## [YOUR ASSIGNMENT]
Once the line with "Instruction: Open the ジョブ状況 job status tab" is found in the entries below, print it and each following line exactly, stopping after the line with "is (1926, 692)."; print nothing else.

## [EXTRACTED INFORMATION]
****************
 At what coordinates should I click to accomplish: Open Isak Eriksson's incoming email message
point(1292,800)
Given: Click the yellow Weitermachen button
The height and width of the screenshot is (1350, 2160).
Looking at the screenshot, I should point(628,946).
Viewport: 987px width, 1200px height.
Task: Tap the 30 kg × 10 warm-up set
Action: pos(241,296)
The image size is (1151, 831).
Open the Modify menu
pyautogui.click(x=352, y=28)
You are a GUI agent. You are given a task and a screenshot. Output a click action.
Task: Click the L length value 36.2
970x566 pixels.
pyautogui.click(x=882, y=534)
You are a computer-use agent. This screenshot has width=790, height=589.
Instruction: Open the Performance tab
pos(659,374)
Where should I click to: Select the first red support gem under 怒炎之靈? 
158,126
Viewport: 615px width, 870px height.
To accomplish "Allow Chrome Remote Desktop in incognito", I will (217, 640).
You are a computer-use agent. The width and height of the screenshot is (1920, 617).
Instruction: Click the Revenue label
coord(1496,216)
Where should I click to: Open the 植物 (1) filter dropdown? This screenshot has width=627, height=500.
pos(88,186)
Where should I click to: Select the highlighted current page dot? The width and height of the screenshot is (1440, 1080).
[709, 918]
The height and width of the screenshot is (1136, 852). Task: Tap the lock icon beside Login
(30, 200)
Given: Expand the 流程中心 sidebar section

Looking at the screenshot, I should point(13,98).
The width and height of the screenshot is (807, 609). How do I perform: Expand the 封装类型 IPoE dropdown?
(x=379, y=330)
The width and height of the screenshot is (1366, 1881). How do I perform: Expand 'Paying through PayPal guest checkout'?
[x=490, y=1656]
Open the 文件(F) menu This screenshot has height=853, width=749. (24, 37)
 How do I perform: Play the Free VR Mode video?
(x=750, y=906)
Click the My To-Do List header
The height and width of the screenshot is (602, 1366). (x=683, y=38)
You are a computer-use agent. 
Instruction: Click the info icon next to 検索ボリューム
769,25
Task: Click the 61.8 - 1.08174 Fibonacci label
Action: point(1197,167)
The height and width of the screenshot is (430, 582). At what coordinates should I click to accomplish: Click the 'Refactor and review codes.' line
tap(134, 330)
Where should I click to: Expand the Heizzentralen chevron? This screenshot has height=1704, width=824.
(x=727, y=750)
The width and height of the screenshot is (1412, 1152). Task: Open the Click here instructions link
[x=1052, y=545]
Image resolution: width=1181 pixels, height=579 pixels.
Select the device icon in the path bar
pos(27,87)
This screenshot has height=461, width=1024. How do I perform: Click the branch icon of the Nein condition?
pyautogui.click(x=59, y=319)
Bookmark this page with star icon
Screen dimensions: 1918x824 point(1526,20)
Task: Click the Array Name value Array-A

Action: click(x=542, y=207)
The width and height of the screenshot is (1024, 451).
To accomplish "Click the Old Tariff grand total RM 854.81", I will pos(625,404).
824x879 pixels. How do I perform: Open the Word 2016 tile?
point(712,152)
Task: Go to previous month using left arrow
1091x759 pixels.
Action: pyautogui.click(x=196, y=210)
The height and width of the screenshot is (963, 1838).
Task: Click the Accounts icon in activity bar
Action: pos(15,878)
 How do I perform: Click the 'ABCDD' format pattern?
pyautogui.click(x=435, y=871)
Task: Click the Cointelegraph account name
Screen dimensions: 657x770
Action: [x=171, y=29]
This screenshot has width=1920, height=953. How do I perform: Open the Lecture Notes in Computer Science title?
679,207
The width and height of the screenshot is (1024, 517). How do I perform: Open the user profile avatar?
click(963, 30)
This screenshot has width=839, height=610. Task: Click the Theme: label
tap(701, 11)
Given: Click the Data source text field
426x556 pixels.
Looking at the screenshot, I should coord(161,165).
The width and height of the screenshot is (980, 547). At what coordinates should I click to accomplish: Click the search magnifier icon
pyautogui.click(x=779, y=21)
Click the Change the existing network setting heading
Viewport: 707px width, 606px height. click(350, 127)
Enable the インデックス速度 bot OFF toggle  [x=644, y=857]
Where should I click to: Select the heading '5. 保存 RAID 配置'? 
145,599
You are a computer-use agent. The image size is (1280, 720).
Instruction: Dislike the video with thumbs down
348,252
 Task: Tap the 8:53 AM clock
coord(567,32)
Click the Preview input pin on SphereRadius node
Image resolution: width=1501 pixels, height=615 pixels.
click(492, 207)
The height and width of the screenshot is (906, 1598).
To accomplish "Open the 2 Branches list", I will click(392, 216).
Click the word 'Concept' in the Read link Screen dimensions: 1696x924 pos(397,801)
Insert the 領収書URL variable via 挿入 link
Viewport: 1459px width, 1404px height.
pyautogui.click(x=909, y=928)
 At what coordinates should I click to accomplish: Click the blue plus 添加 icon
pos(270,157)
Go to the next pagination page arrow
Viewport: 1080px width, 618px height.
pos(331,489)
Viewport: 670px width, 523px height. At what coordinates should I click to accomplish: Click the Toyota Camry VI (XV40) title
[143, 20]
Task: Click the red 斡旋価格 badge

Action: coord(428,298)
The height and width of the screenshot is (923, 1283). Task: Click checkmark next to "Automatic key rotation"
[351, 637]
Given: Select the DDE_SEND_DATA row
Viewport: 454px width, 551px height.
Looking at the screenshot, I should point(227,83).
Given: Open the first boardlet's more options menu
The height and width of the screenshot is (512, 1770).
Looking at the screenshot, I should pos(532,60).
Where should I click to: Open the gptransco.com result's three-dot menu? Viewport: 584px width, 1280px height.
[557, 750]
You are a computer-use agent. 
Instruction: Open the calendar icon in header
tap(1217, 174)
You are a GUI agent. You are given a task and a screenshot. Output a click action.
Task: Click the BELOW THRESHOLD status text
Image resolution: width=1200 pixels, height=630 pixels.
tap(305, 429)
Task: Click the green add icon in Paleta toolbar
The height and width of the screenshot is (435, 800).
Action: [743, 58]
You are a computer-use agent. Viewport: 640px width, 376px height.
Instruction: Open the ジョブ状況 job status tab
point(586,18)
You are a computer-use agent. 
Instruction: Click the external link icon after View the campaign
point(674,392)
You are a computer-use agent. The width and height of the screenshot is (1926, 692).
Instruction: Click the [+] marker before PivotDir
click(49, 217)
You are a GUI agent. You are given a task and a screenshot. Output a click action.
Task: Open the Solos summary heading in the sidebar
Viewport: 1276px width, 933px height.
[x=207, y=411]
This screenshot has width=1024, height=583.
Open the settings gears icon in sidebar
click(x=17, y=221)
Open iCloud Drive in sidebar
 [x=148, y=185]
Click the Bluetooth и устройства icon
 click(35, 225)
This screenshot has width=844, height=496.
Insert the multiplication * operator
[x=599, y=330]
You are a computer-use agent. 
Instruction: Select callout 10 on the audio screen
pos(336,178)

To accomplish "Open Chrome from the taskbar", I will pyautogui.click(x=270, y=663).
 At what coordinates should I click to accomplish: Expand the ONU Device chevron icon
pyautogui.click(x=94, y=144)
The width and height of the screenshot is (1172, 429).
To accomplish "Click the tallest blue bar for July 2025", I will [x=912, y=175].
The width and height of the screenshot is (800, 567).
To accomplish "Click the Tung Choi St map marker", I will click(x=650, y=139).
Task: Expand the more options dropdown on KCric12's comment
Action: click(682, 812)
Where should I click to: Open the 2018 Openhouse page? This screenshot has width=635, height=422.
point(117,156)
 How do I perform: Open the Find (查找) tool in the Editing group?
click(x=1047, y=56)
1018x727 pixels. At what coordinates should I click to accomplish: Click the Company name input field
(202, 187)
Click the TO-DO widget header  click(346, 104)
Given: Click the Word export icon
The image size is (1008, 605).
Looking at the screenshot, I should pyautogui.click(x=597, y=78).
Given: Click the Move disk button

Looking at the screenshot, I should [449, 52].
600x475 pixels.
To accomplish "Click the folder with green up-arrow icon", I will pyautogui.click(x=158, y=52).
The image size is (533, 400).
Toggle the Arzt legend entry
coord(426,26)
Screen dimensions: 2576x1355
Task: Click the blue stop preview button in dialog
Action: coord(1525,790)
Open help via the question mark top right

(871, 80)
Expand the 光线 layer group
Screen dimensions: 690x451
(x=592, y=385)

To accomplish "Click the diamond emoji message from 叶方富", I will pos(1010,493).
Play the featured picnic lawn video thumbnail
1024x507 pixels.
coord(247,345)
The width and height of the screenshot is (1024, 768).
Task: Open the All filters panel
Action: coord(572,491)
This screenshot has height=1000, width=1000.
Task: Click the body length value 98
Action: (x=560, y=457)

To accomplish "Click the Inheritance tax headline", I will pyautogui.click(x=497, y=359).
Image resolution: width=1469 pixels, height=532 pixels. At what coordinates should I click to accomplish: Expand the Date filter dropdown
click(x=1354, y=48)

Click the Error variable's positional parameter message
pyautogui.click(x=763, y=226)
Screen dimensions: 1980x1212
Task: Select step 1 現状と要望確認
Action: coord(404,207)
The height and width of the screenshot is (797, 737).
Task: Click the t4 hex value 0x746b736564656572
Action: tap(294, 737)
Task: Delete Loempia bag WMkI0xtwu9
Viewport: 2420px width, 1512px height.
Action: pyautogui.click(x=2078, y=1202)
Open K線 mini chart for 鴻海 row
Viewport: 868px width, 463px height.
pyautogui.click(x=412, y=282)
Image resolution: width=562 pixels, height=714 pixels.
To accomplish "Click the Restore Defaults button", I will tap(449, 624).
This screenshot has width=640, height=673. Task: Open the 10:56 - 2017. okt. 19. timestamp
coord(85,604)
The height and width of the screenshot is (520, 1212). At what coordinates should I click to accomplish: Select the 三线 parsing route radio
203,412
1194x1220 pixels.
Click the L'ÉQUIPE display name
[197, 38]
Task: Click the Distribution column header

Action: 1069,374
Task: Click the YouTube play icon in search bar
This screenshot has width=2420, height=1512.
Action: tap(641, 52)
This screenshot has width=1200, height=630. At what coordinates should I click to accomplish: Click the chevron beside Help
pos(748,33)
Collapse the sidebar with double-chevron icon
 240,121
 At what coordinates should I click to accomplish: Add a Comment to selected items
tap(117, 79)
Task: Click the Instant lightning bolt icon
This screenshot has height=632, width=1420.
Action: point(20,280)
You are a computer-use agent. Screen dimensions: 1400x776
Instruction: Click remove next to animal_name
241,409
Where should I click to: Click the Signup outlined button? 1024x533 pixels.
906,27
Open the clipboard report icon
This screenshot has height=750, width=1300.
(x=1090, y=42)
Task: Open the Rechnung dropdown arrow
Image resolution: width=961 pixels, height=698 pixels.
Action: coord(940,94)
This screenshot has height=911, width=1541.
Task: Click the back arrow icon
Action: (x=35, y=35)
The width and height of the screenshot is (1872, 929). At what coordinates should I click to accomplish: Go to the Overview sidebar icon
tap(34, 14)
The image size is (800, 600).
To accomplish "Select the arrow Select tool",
****************
## [SOLUTION FOR THIS PROBLEM]
Instruction: Open the ジョブ状況 job status tab
point(586,18)
You are a computer-use agent. 
Instruction: Click the external link icon after View the campaign
point(674,392)
You are a computer-use agent. The width and height of the screenshot is (1926, 692).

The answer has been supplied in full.